Ash could cause spectacular sunset

For most people the cloud of volcanic ash drifting across the UK will just mean a spectacular red sunset.

The cloud will not be noticeable from the ground and is not expected to affect the weather.

For air passengers that will be little consolation, with thousands grounded across the UK.

But Dr David Rothery, from the department of earth and environmental sciences at The Open University, said flight restrictions were an essential safety precaution.

He said: “The eruption of the Eyjafjallajokull volcano in southern Iceland, which climaxed yesterday with flooding and a tall eruption column driven by expanding steam, distributed fine rock particles known as ’volcanic ash’ as high as 11km into the atmosphere.

“This ash cloud is now drifting with the high altitude winds.

“The main mass is over Scandinavia, but it is also over the north of Great Britain and is likely to spread south over the whole island by the end of the day.
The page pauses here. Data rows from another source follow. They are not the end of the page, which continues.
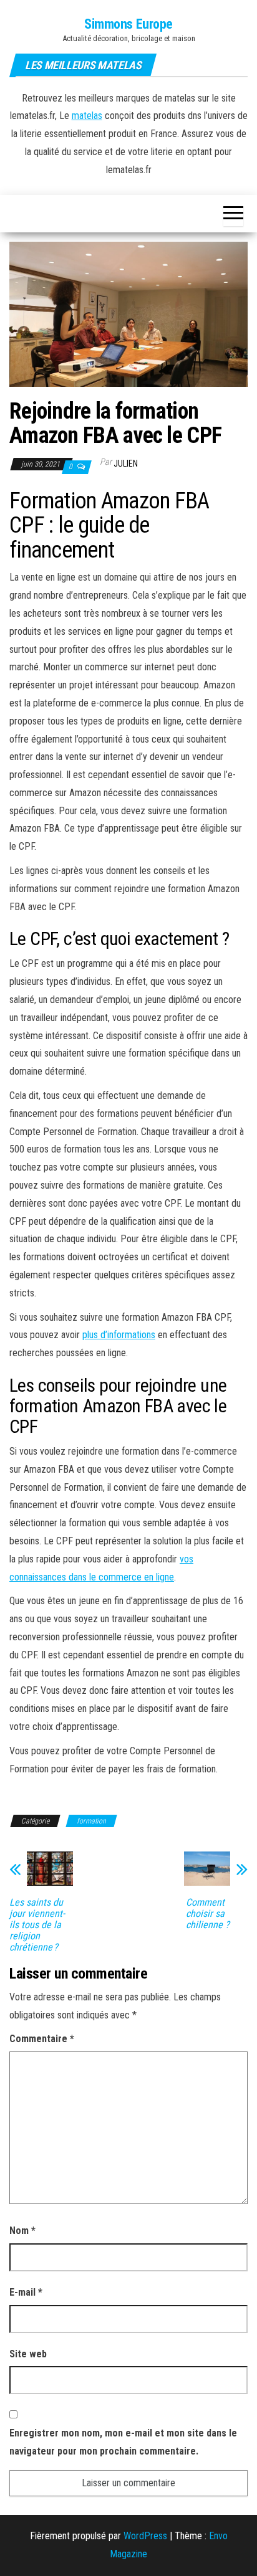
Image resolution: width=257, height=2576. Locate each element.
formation (91, 1821)
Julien (126, 463)
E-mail (25, 2292)
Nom (22, 2230)
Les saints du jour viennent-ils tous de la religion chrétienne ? (37, 1925)
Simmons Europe (128, 24)
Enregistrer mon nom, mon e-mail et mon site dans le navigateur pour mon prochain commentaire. (123, 2442)
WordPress (145, 2536)
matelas (87, 115)
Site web (28, 2354)
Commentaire (41, 2039)
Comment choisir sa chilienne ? (208, 1914)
“This is not a dense cloud, and is unlikely to be noticed by people on the ground, though we may have a spectacularly red sunset this evening.

“However, air traffic restrictions have very properly been applied, resulting in closure of airports and airspace.

“This is because if volcanic ash particles are ingested into a jet engine, they accumulate and clog the engines with molten glass.”

Emergency procedure manuals have been changed in the wake of various volcanic ash incidents.

In 1982, a British Airways plane dropped to within a few thousand feet of the ground after flying into an ash cloud over Indonesia.

Dr Rothery said: “Previously, when engines began to fail the standard practice had been to increase power. This just makes the ash problem worse.

“Nowadays, a pilot will throttle back and lose height so as to drop below the ash cloud as soon as possible.

“The inrush of cold, clean air is usually enough to shatter the glass and unclog the engines.

“Even so, the forward windows may have become so badly abraded by ash that they are useless, and the plane has to land on instruments.”